Additionally, a carp has no need for reading glasses. They can see as well
as any trout, and locate food underwater using a sensitive lateral line and
inner ear as effectively as any bucketmouth bass. Carp, if you’ll pardon
the pun, are not
suckers. They are selective to both pattern and presentation. If brown
trout were as consistently picky as carp, virtually no one would catch
them! If a carp is keyed in on a specific food organism, you must imitate
that organism to the finest level possible. The carp I met on the Ottertail River
that day clearly knew the difference between an impressionistic wooly bugger
and the dragon fly nymphs it wanted to eat. While the smallmouth were quite
happy to smack anything that looked remotely alive, the carp were far more
selective. Rule three - know what you are imitating and present it
with the utmost care!
Cowen Lake is among my favorite destinations
in southwest Ohio.
It’s a pretty little lake, with limited horsepower regulations and a fine
population of bluegill, bass, saugeye, white bass and carp. My canoe
floated silently along the bank as I fired cast after cast to the shallow
water, retrieving a size 10 Assam Dragon nymph imitation along the bottom
until it reached the deep break, just twenty or thirty feet off the wooded
bank. Bass to 14” or so had responded well, and I was having a blast with
my 5-weight fly rod and full-sinking Type III line tipped with a 3 foot
leader of 3X fluorocarbon.
I felt a gentle tap
on the fly and strip set the hook in reaction only to feel…. nothing. The
line didn’t move, the rod bending to a full curve. “It must be a log” was
my first thought. It was the only thought for which I had time before the
‘log’ decided to get out of Dodge! In the wink of an eye the full 90 feet
of my fly line had melted off my reel and backing was disappearing at an
alarming rate. 150 feet of line screamed off the reel in a staccato run
when the little fly reel decided it had had enough. It froze as its bearing
locked tight. The line came super-tight in a heartbeat, and I heard a
sickening “CRACK” as the graphite of my rod parted from the strain. I less
than a minute my reel was trash, my rod broken, my fish lost, my pride
bruised. Carp are big, strong and very hard to control. Rule 4 of
successful carp fishing - use gear suited to the task if you intend to be
successful. A six weight fly rod and a reel with a well maintained
disc drag should be considered the minimum acceptable gear when one
is targeting carp. 100 yards of backing is barely enough if you fish lakes.

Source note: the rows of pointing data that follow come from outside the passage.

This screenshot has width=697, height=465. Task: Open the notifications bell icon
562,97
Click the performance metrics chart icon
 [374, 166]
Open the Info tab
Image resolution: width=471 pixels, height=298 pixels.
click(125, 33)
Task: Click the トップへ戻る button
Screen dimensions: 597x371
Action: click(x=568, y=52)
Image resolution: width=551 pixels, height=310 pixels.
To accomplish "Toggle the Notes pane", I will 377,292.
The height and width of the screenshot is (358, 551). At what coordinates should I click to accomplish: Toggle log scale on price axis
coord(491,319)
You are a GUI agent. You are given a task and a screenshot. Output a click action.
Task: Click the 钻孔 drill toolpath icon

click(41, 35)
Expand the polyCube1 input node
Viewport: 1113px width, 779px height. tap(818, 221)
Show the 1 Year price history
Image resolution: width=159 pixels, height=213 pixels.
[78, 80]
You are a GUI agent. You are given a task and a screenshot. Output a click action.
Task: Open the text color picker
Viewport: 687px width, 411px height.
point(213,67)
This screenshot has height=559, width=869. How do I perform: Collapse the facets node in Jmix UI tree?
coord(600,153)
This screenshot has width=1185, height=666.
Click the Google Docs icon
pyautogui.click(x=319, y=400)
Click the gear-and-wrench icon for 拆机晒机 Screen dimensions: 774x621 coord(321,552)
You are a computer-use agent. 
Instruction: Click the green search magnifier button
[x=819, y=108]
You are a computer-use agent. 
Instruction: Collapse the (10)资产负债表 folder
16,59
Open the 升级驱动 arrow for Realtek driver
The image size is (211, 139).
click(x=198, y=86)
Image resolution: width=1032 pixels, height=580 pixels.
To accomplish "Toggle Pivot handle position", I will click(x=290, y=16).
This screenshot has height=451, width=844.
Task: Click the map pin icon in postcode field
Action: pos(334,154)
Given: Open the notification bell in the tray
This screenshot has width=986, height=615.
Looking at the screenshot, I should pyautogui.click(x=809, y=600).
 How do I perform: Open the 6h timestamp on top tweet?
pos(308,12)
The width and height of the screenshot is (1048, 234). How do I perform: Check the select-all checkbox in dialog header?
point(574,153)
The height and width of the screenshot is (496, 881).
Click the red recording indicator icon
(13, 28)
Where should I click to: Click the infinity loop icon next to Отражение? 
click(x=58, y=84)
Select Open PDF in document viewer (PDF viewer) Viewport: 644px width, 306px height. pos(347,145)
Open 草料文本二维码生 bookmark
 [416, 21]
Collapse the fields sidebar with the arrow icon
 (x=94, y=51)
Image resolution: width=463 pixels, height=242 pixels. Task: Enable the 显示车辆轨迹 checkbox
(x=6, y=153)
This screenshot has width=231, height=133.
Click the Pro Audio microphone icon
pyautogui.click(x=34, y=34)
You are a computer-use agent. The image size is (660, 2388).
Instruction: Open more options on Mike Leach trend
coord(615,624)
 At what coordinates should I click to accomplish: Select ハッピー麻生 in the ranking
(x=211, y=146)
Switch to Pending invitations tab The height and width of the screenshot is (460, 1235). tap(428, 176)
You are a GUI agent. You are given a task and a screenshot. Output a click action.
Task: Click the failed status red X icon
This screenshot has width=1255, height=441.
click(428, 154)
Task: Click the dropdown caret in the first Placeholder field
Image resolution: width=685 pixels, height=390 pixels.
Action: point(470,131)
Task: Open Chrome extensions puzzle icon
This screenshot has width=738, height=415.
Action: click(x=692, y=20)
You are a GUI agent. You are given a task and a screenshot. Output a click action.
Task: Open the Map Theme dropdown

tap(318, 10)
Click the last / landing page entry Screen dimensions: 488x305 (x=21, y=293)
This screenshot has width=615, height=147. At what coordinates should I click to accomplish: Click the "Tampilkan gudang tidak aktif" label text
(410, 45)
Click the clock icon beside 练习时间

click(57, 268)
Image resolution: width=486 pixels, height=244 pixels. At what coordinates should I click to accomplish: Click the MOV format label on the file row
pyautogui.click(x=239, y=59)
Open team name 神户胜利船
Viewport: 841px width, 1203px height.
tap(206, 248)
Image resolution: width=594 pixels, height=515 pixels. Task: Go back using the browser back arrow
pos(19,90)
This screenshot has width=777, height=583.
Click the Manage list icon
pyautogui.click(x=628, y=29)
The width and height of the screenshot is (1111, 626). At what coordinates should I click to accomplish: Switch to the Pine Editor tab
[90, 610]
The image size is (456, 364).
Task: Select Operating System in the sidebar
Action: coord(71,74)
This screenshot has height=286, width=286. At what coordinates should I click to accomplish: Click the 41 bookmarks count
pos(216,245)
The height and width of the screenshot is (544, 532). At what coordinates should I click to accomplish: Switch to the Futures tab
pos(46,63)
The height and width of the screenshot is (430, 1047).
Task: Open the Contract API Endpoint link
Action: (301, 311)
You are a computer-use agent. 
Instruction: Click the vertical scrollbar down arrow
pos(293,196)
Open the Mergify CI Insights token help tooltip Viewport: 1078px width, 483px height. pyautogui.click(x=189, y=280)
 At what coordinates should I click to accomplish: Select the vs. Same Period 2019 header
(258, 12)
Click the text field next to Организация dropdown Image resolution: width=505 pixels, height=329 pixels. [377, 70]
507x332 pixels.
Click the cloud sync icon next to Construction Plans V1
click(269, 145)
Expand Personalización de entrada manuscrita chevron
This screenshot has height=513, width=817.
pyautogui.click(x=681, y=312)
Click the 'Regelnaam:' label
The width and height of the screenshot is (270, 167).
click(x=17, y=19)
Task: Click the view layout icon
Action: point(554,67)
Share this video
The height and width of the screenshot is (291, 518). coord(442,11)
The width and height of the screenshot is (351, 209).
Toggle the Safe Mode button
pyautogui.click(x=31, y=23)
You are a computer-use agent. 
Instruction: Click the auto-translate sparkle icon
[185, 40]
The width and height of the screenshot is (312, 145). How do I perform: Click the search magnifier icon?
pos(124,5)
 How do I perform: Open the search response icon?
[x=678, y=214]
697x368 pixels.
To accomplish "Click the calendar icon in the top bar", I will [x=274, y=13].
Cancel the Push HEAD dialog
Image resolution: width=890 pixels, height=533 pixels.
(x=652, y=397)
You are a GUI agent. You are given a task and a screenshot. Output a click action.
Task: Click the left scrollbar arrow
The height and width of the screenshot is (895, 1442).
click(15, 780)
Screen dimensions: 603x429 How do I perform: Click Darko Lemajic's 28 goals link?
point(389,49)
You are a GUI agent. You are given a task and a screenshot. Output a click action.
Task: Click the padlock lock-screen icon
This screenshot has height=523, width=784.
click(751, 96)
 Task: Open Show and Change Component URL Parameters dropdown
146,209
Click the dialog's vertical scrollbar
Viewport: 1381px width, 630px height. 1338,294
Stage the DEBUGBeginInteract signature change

Thanks to Mark Blauvelt for the image below - this is a typical Midwestern
carp and it's easily strong enough to test your best tackle!
“In my opinion,
carp are a supreme fly-rod challenge, equal to or excelling selective trout,
bonefish, or permit in difficulty to take on a fly. To be successful
hooking carp on flies, one must be very skilled at fly selection, casting,
presentation, and fighting fish… They tested us, they fascinated us, they
amazed us and they thrilled us.” These are the thoughts of master fly
angler Dave Whitlock in his preface to Carp on the Fly, A Flyfishing
Guide (Spring Creek Press, ISBN 1-55566-207-2). Do you think you are up
to the ultimate challenge in fresh water fly fishing? If so, don’t bother
with a plane ticket or travel agent. Just head to the local fishing hole
and prepare to be humbled.
Tight lines and
good fishing.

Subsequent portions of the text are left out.